La Organisation des Nations Unies (ONU) fait face à une crise multifacette qui va au-delà de son incapacité à prévenir les conflits et à maintenir la paix. Cette situation ne se manifeste pas seulement par un déficit financier croissant, mais aussi par une perte d’autorité et d’efficacité dans ses opérations mondiales. La crise financière de l’ONU est particulièrement préoccupante, avec un déficit de trésorerie qui pourrait atteindre 1,1 milliard de dollars d’ici la fin de l’année. En 2023, le déficit était déjà de quelque 200 millions de dollars, et cette tendance se poursuit.
Parmi les causes de cette situation financière critique, on trouve le retard de nombreux pays dans le transfert de leurs cotisations annuelles obligatoires. Les États-Unis, par exemple, sont généralement l’un des principaux contributeurs, mais leur contribution a été irrégulière.

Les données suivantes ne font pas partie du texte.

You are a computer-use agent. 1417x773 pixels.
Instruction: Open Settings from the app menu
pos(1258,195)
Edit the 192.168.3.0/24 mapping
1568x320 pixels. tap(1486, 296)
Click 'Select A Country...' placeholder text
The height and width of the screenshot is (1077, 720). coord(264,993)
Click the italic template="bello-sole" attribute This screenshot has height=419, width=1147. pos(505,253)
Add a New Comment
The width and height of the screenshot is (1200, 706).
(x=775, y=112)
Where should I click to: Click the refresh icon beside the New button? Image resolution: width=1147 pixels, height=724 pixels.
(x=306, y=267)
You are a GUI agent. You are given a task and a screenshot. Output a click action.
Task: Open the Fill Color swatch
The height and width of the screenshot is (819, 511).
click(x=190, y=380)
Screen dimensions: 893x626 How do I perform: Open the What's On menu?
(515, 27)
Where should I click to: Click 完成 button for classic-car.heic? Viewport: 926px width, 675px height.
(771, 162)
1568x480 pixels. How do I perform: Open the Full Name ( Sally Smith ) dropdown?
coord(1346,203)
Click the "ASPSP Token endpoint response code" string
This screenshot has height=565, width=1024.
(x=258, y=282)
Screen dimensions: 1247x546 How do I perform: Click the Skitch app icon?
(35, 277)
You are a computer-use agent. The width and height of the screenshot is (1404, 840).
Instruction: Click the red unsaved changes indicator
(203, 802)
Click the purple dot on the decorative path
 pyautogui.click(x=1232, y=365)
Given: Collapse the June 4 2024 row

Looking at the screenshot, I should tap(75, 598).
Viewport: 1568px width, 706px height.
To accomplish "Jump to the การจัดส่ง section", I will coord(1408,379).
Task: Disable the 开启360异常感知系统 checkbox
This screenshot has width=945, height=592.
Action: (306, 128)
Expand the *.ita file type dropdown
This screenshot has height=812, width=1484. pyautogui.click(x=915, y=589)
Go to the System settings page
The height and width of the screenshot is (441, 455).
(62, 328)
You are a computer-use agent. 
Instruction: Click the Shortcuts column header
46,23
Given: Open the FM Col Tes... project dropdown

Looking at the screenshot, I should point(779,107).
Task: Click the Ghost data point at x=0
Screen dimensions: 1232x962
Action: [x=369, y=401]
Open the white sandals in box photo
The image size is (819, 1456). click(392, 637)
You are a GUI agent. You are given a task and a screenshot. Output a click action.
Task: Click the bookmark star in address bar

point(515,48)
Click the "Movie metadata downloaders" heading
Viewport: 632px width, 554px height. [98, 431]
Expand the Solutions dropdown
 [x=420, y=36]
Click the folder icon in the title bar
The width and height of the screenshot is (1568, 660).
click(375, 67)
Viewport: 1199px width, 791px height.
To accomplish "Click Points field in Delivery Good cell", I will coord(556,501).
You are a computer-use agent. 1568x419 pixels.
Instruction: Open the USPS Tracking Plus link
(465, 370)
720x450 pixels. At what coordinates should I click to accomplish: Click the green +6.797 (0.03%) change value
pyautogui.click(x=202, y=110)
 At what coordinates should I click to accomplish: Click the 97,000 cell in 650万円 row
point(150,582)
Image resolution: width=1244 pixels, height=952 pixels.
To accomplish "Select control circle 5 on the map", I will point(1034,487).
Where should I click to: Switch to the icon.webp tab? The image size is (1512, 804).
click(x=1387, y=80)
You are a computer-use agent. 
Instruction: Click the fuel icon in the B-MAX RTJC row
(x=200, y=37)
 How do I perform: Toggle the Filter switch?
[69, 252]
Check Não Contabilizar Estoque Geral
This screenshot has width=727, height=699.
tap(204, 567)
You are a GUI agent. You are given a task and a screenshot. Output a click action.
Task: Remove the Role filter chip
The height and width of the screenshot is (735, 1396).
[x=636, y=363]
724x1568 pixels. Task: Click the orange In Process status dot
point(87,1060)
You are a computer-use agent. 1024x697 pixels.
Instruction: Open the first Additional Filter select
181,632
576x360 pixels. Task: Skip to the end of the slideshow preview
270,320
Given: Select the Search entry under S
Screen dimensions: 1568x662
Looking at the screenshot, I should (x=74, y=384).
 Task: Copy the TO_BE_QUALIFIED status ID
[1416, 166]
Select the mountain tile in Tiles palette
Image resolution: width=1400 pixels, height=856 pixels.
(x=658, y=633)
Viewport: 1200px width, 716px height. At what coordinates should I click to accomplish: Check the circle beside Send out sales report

En 2024, seul 15 % du budget approuvé est arrivé en janvier, et le reste a été reçu de manière fragmentée, avec les 15 % finaux versés en décembre. De plus, les cotisations de 41 pays sont restées impayées, totalisant quelque 760 millions de dollars. Les États-Unis, qui devraient contribuer à près de 22 % du budget régulier de l’ONU, accumulent une dette de quelque 2,7 milliards de dollars. Cette situation s’aggrave par l’attitude de l’administration américaine, qui a montré une résistance à renforcer les organismes multilatéraux, considérant que ceux-ci sont contraires à ses intérêts. Cela affecte significativement des agences et programmes cruciaux comme le Programme alimentaire mondial (PAM), le Fonds des Nations Unies pour l’enfance (UNICEF) et l’Organisation mondiale de la santé (OMS).
Réductions et mesures d’urgence
En réponse à cette crise financière, l’ONU a annoncé des réductions significatives. Début juin, il a été décidé de réduire de 20 % les postes de l’organisation, bien que cela ne se traduise pas directement par une réduction du même pourcentage d’emplois de sa plantille fixe, étant donné que certains postes ne sont pas occupés. De plus, l’embauche de nouveau personnel a été gelée et 600 millions de dollars ont été réduits du budget opérationnel annuel, ce qui représente 17 % des 3,7 milliards de dollars totaux. Ces mesures ont commencé en mars 2025 avec l’Initiative ONU80, qui comprend la création d’un comité chargé d’étudier les réformes nécessaires.
La crise affecte également les agences et programmes de l’ONU. Dans le domaine humanitaire, l’organisation n’a reçu que 12,7 % (5,6 milliards de dollars) des 44 milliards demandés pour répondre aux crises mondiales de 2025. Cela a obligé à restructurer les priorités d’assistance, réduisant la demande à 29 milliards de dollars pour répondre aux besoins humanitaires les plus urgents. L’objectif est désormais d’aider quelque 118 millions de personnes, contre les 180 millions initialement prévus.
Face à cette situation critique, des mesures d’urgence telles que la fusion d’agences, la réduction de la bureaucratie et d’autres actions sont envisagées pour garantir le fonctionnement minimum de l’organisme. Un signe alarmant de la gravité de la situation est l’avertissement récent du Secrétaire général de l’ONU, qui a signalé que, si la crise financière n’est pas résolue rapidement, le budget de maintien de la paix pourrait s’épuiser à mi-année.
L’environnement international est également marqué par des critiques sévères à l’égard de l’ONU pour son inefficacité dans le maintien de la paix et la résolution de conflits tels que celui en Ukraine et la situation à Gaza. La responsabilité mondiale, la solidarité humaine et l’engagement pour mettre fin à la souffrance sont en jeu. La crise financière et opérationnelle de l’ONU ne met pas seulement en péril sa capacité à remplir ses fonctions fondamentales, mais souligne également la nécessité d’une coopération internationale plus efficace et solidaire. La situation actuelle met en lumière l’urgence de réformes structurelles et d’une plus grande responsabilité de la part des États membres pour assurer la survie et l’efficacité de l’organisation.